Consider the accessor pair location
and set_location
above.
Whenever I call location
, I get back a freshly owned copy of the
Point
. This is fine for a type like Point
, but it could be quite
expensive for fields whose types are not so cheaply cloneable. For
example, imagine that each GuiNode
also has a field children
of
type Vec<Box<GuiNode>>
. We probably don't want accessors like these:
trait GuiNode {
// Probably *NOT* what you want:
fn children(&self) -> Vec<Children>;
fn set_children(&mut self, children: Vec<Children>);
// (Just as before)
fn location(&self) -> Point;
fn set_location(&mut self, p: Point);
}
In particular, if I have defined my children accessors like those, I have no choice but to implement them with deep clones:
impl GuiNode for Layer {
// Cheap for `Copy` types:
fn location(&self) -> Point {
self.location
}
fn set_location(&mut self, p: Point) {
self.location = p;
}
// Not so cheap for types like `Vec`:
fn children(&self) -> Vec<Children> {
self.children.clone()
}
fn set_children(&mut self, children: Vec<Children>) {
self.children = children;
}
}
Deeply cloning fields every time you want to access them is clearly too expensive to do in general (though it may be fine in some instances).

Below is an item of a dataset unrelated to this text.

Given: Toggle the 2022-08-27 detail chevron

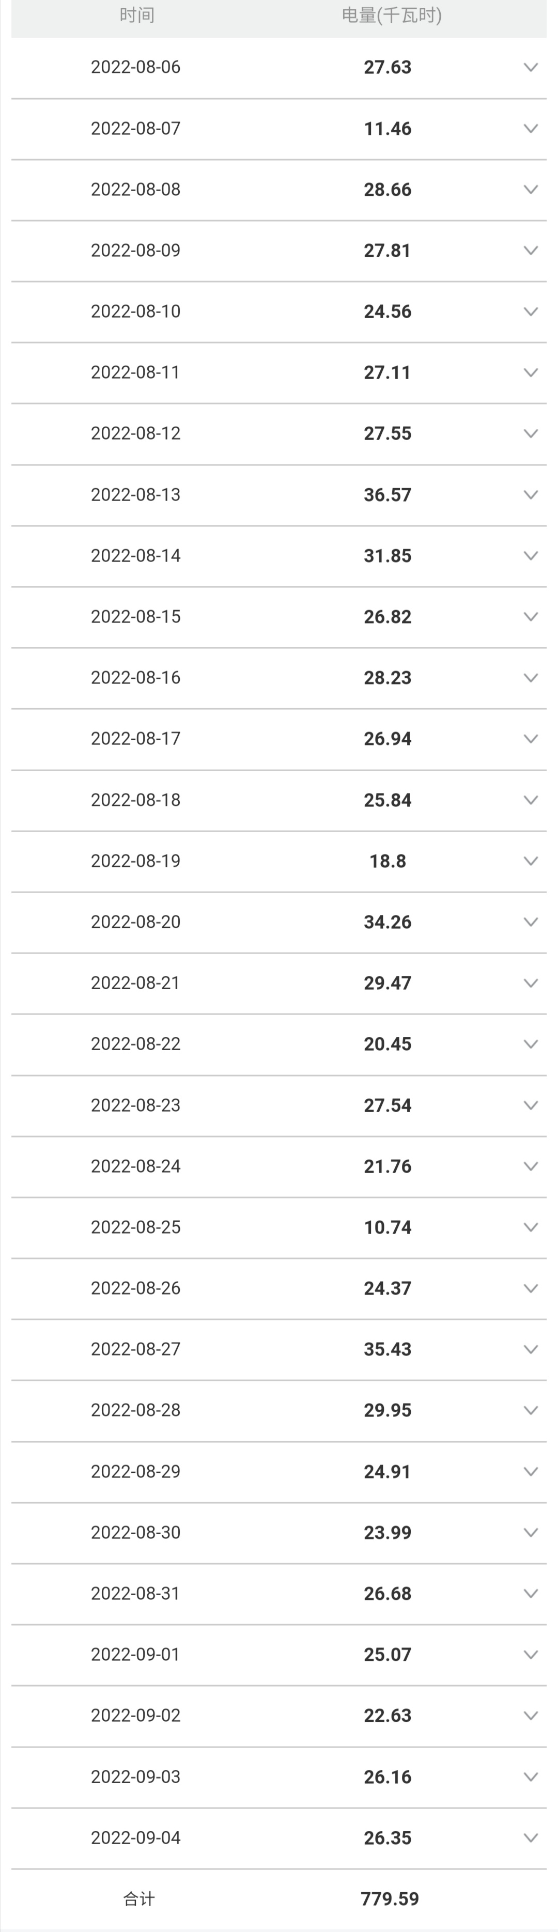Looking at the screenshot, I should (530, 1349).
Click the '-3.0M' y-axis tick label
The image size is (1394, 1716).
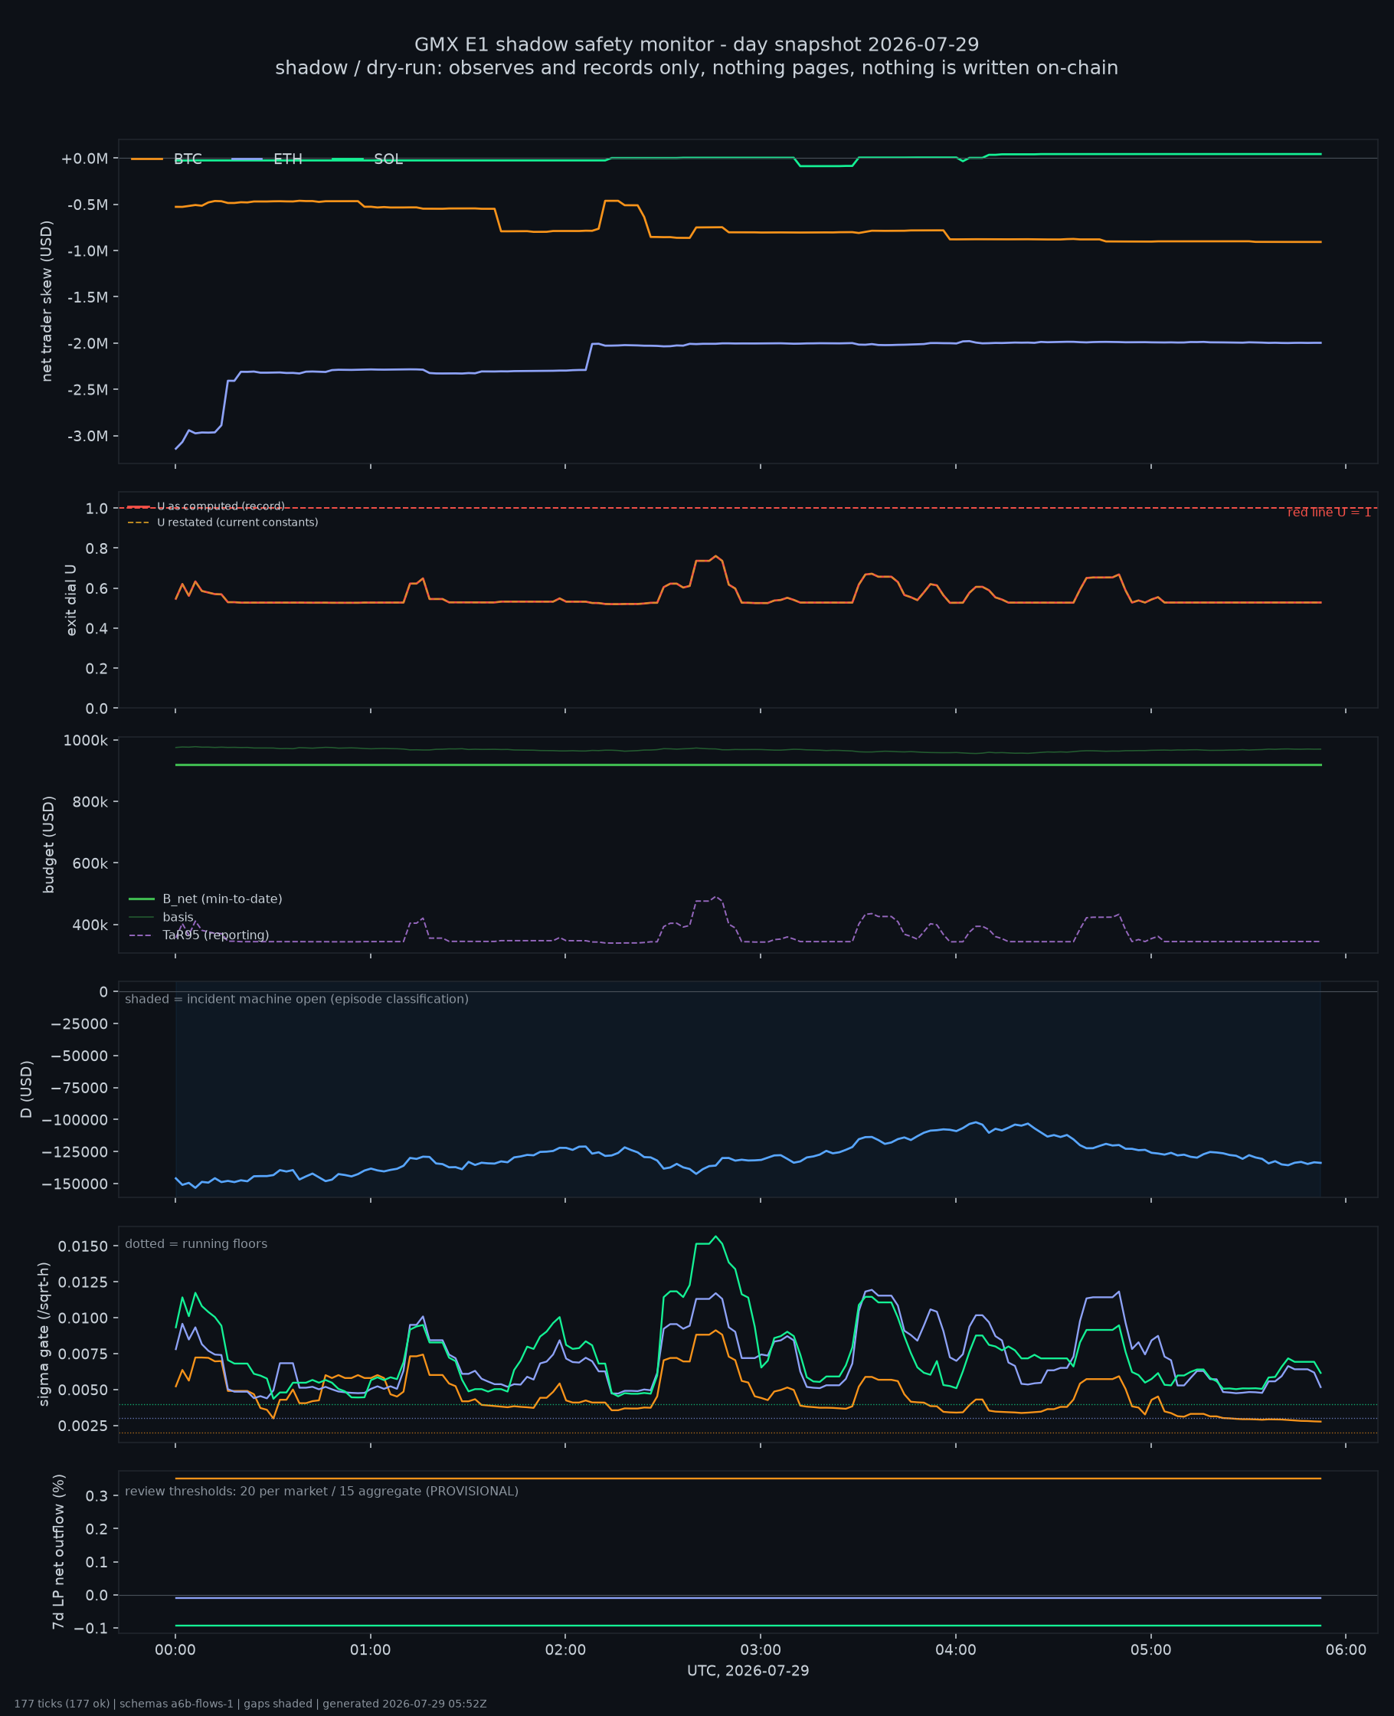pos(88,436)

You might think that that it would be better to define the accessors to return references to the vector, rather than cloning the vector itself:
trait GuiNode {
// Returning references is better, but still (as we will see) not great:
fn children(&self) -> &Vec<Children>;
fn children_mut(&mut self) -> &mut Vec<Children>;
// (Just as before)
fn location(&self) -> Point;
fn set_location(&mut self, p: Point);
}
Indeed, this does solve the deep-cloning problem, but now we have
another problem. Returning references like this interacts somewhat
poorly with the borrow checker rules. In particular, if I call (say)
children()
, this will effectively "freeze" the GuiNode
for the
lifetime of the returned reference. In other words, while I am reading
the children
array, I can't be doing mutating anything else with
the GuiNode
. So, if I wanted to walk the list of children and update
the location as I did so, I would wind up with a borrow checking
error:
fn tile<G:GuiNode>(node: &mut G) {
for c in node.children() {
... node.set_location() ... // ERROR
}
}
This is unfortunate, since if I was using an actual struct with real fields, code like that would be perfectly fine:
fn tile(node: &mut Layer) {
for c in node.children {
... node.location = x; ... // OK!
}
}
The reason that the borrow checker accepts the code when written with
actual fields but not when written with accessors is that it knows
precisely what reading and writing a field does: it mutates the
memory of the field and that's it. An accessor, in contrast, could do
anything. That is, even though set_location
sounds like it just
updates the location
field, the borrow checker can't be sure that
it doesn't go off and modify the children
array too. For example,
maybe there is some GUI node that always keeps its childrens at the
same relative location:
impl GuiNode for RelocatingLayer {
...
fn set_location(&mut self, p: Point) {
let relative = p - self.location;
self.location = p;
// Adjust locations of children:
for child in &mut self.children {
let new_position = child.position() + relative;
child.set_position(relative);
}
}
...
}
A method like that would mean that our generic function was unsafe,
because we now have both a &
and &mut
reference to the same
children array!
Another downside of accessors is that you are forced to write method
calls where what you really want is field accesses. In generic code
using bounds, those calls will be statically dispatched, and hence one
can expect inlining. However, when using trait objects, inlining is
typically not possible, which means calls like child.set_position(x)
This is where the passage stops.